The BBC leveled its charges based, in part, on the fact the Americans faced no resistance inside the hospital and because Central Command released edited video clips of the rescue mission to the media. The BBC said the U.S. team simply could have walked into the undefended hospital and fetched the prisoner of war.

But U.S. officials respond to that charge by saying that military planners, who are responsible for their commandos’ lives, did not know who was in the hospital.

At the time of the April 1 rescue, Nasiriyah remained a hot war zone and dangerous place. Just eight days before, 18 U.S. service members were killed, nine alone in the Iraqi ambush of Pfc. Lynch’s 507th Maintenance Company convoy.

The BBC report has spurred at least one charge by liberal columnist Robert Scheer of the Los Angeles Times that the U.S. military staged the event. Rep. Dennis J. Kucinich, Ohio Democrat and a candidate for president, last week suggested the same and demanded the release of the entire video.

Defense officials said in interviews they can’t discuss the rescue in detail because it involves one of their covert units: Navy SEALs from the supersecret Joint Special Operations Command at Fort Bragg, N.C. The base is home to counterterrorism SEALs and the Army’s legendary Delta Force.

The BBC report has stirred anger in “commando country,” as Fort Bragg is known.

Said an Army Green Beret: “They didn’t meet much of any resistance in the hospital, but without that knowledge in advance, you play it for real and assume that half the Iraqi army is in there.”

A transcript of Central Command’s war briefing the day after Pfc. Lynch was rescued shows no exaggeration of events.

“We were successful in that operation last night,” Brig. Gen. Vincent Brooks said, “and did retrieve Pfc. Lynch, bringing her away from that location of danger, clearing the building of some of the military activity that was in there. There was not a firefight inside of the building, I will tell you, but there were firefights outside of the building, getting in and getting out.”

Gen. Brooks correctly said there was no shooting inside the hospital. Concerning firefights outside, U.S. officials now say there was an exchange of fire between soldiers protecting the hospital’s outer perimeter and Iraqi paramilitaries.

Asked who had been holding Pfc. Lynch, Gen. Brooks said: “It was regime forces that had been in there. Indications are they were paramilitaries, but we don’t know exactly who. They’ve apparently moved most of them out before we arrived to get in, although, as I mentioned, there were buildings outside of the Saddam Hospital, where we received fire.”

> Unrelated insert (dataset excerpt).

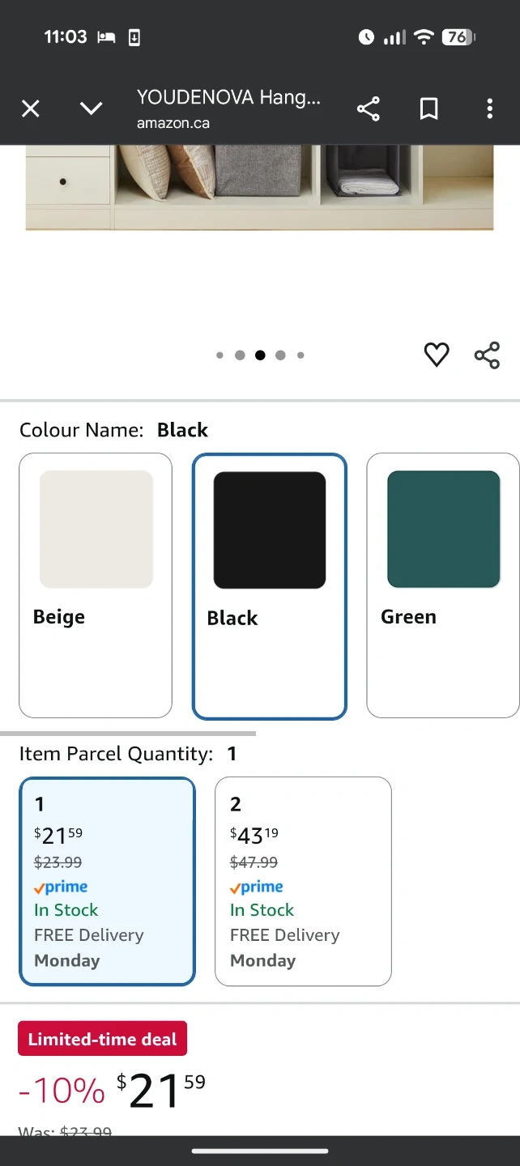This screenshot has width=520, height=1166.
Task: Pick the Green colour option
Action: pos(442,585)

The team arrived at night via Chinook and Black Hawk helicopters from the 160th Special Operations Aviation Regiment. Rangers guarded the immediate perimeter, while SEALs and other Rangers went inside. Marines less than a mile away created a diversion by firing weapons. Military officials at two bases in the United States watched and listened to the mission live, although officials declined to identify the bases.

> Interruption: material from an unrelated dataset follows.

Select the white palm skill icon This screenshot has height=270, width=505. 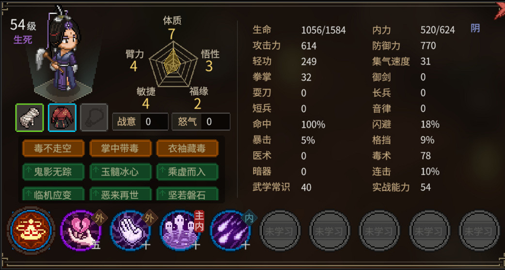click(130, 230)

U.S. forces also excavated the bodies of nine service members in a nearby grave. Some appeared to have been executed with a shot to the forehead.

Since the BBC aired its charges, the Pentagon has been trying to set the record straight.

“This was a script made for Hollywood, made by the Pentagon,” is how BBC reporter John Kampfner described the rescue in his May 15 report.

Mr. Kampfner subsequently appeared on CNN International but seemed to back off his charge that the mission was staged.

He said: “Our contention, however, and what the doctors in the Iraqi hospital were saying to us was, that after the event the Pentagon should have said rather than portraying this as a great act of heroism, soldiers in great danger coming under fire, they should have said that is what we expected, that is the information that we were led to believe before the raid, but actually we could have just gone in there, opened the door.”

Bryan Whitman, a Pentagon spokesman, appeared on the same CNN program to rebut Mr. Kampfner’s reporting. Mr. Whitman said that an Iraqi doctor telling the team no enemy was inside would not justify commandos’ letting down their guard.